I haven’t looked at Kas as anything more than some guy I went to school with. Even now, he’s just Violet’s boyfriend’s hot—and demanding—best friend. That doesn’t explain why my breaths are becoming shallower with each one I take.

Kas looks between me and my camera with an indecipherable look I attempt to match.

When the silence stretches for an uncomfortable amount of time, I yank my hand away and clap once, encouraging Kas to blink rapidly.

“Well, I should probably look for Vi ... or Freya ... or Devon.” Kas nods stiffly, tilting his head curiously as I inch away from him. “And you should probably get looked at. I can already see a gnarly bruise forming.” I gesture under my eye and Kas continues nodding, his lips twitching at my hesitant retreat.

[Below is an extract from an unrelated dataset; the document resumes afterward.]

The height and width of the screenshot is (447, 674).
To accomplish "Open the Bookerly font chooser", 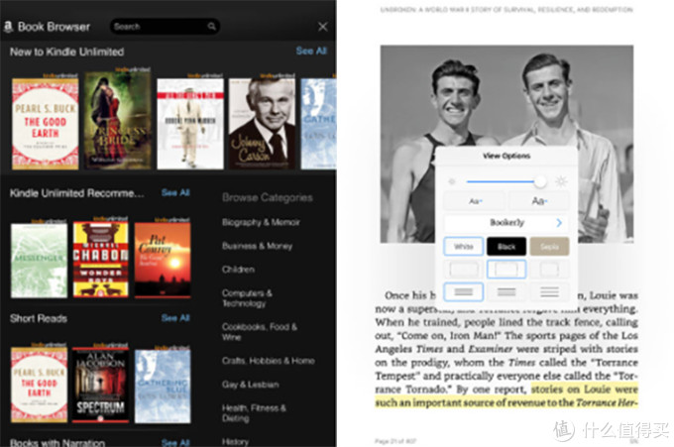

I muster up the lamest wave and tight-lipped smile combination I can when my back hits the door of the changing room.

“Stay safe, Mari,” he says. “You should probably get looked at too.” He motions around his chest like I did with my eye. “Gnarly,” he adds.

“Don’t make fun of me,” I warn.

“I’m not making fun of you. You were pushed up pretty tight against the ring.” Kas’s eyes narrow for a moment and he looks almost regretful.

I throw him a genuinely humored grin and open the changing room door. My tongue decides to betray me and I face him for the final time. “You know what? You’re a lot hotter when you aren’t trying to be aggressively blunt,” I say loudly over the cacophony of distant shouts from the crowd.

A throat clears and I spot three men hovering outside the now-open door. One holds on to a medical bag, another looks like some shifty kid, and the last is D, the ref-slash-gym trainer that led me into the venue in the first place. His smile drops when he sees that I’ve noticed him, and he guiltily looks to the ceiling. I don’t wait for Kas’s reaction because I’m already storming up to D.

“You,” I hiss.

“You good?” He seems genuinely concerned, though it’s too little too late.

“You left me for dead.”

He twists his lips and laughs dryly. No laugh can minimize the hellish experience of the latter part of the fight.

“I didn’t know it’d be this busy,” he argues and feels around his jeans. “Here.” He slides out a designer wallet and holds out two Benjamins.

Is he serious? I smash my lips together and hold my hand out in a silent bribe. He sighs and fishes out a fifty, then an extra fifty when I don’t budge.

“Thank you,” I say, stuffing the bills into my fanny pack.

This might be enough to fix my lens. I glance back at Kas’s changing room and decide against returning for my camera when the men filter in.

D looks suspiciously to the side as he edges closer to the changing room door. “So, same time next week?”

I roll my eyes. With my pounding heart, I look once more at the changing room and briefly lock eyes with Kas before the closing door severs our gaze.

Attending a bare-knuckle fight can be ticked off the GTFO agenda, because if there’s one thing for certain, I’m never coming back here and I never, ever want to witness another live combat sport again.